### [Exercise goal]
Every line from the one with "Task: Click the" through the end of the entries below must be retyped exactly, and only those lines. The pictures are not part of the copy.

Collected data entries:
= = = = = = =

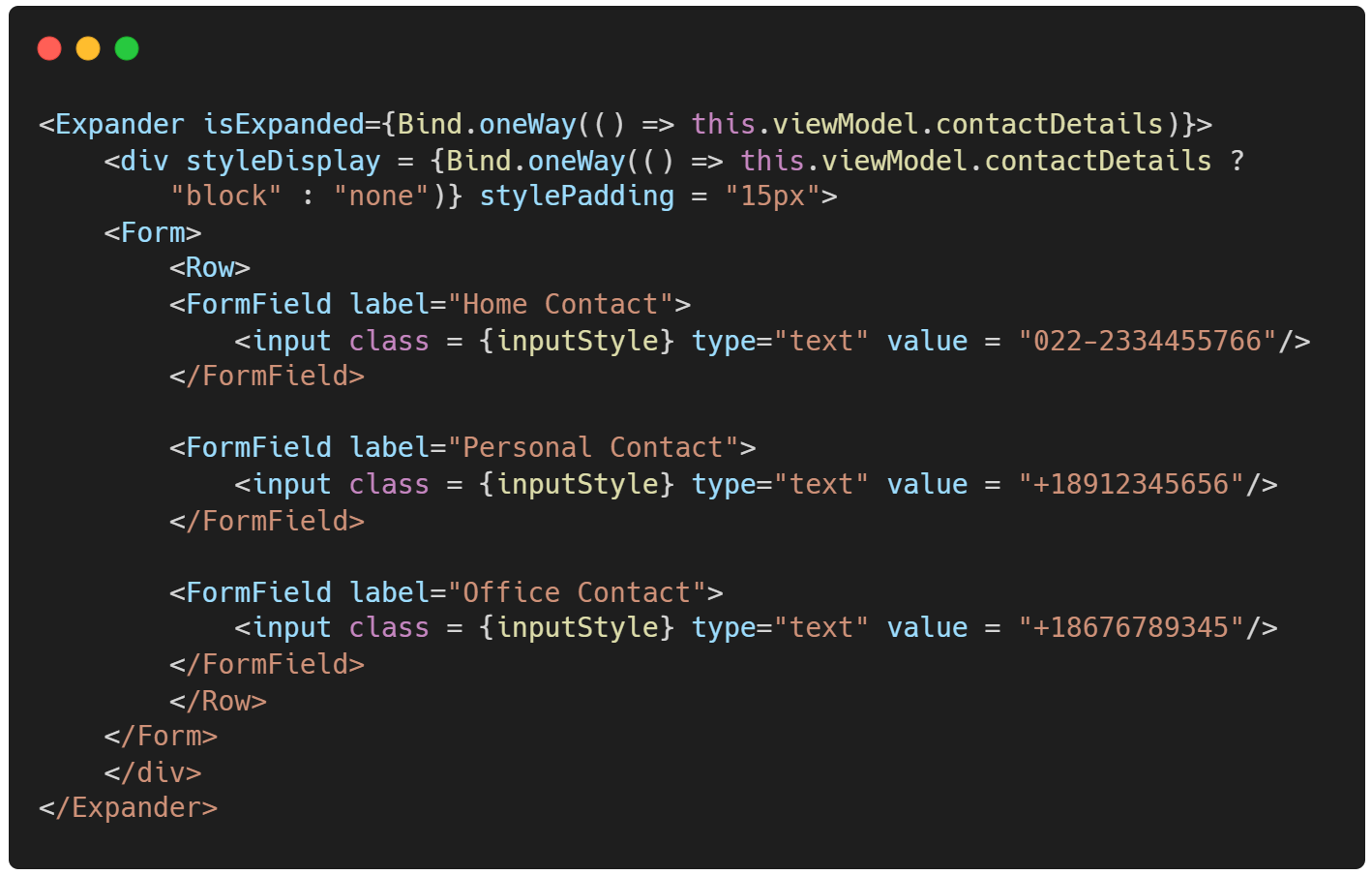Click the "022-2334455766" value string
The image size is (1372, 875).
tap(1148, 341)
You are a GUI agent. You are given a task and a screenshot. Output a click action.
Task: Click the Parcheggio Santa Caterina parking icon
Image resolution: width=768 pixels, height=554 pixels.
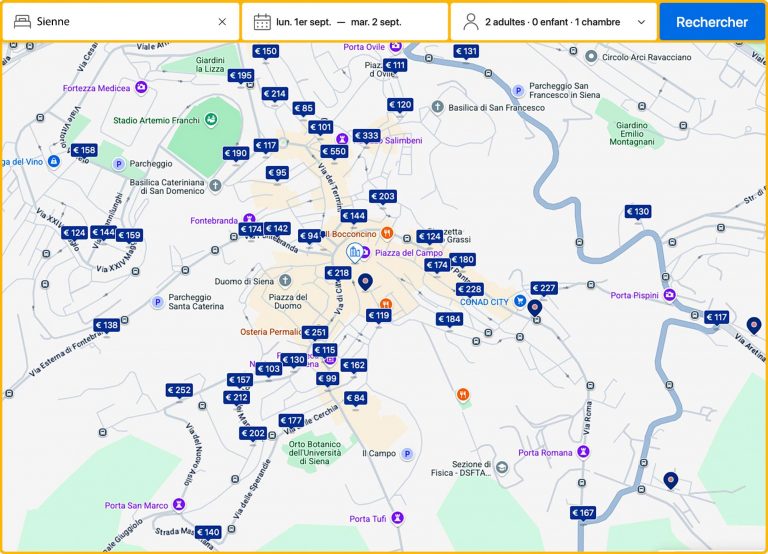pyautogui.click(x=156, y=301)
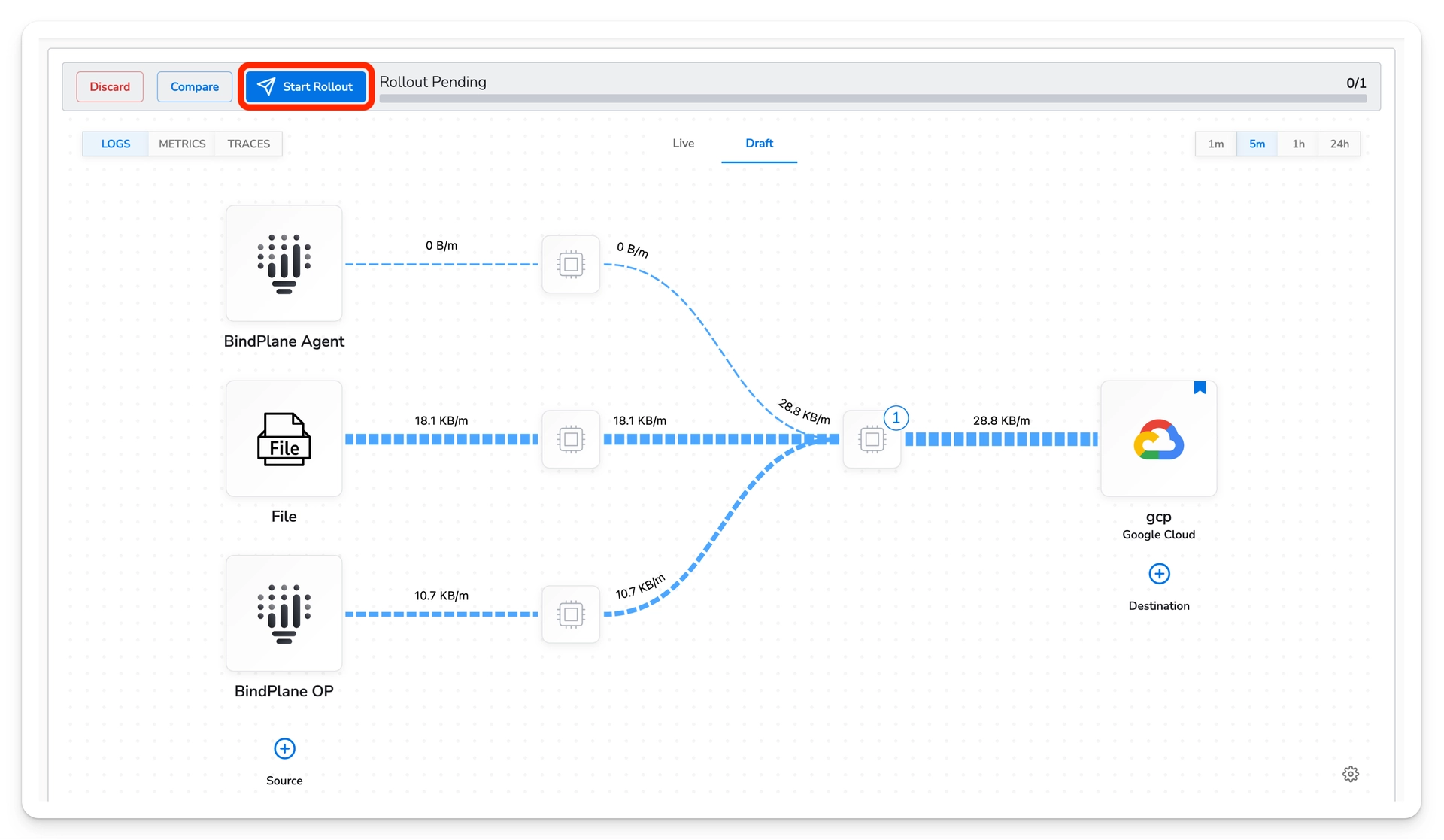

= = = = = = =

### [Solution to the problem]
Task: Click the Parcheggio Santa Caterina parking icon
Image resolution: width=768 pixels, height=554 pixels.
pyautogui.click(x=156, y=301)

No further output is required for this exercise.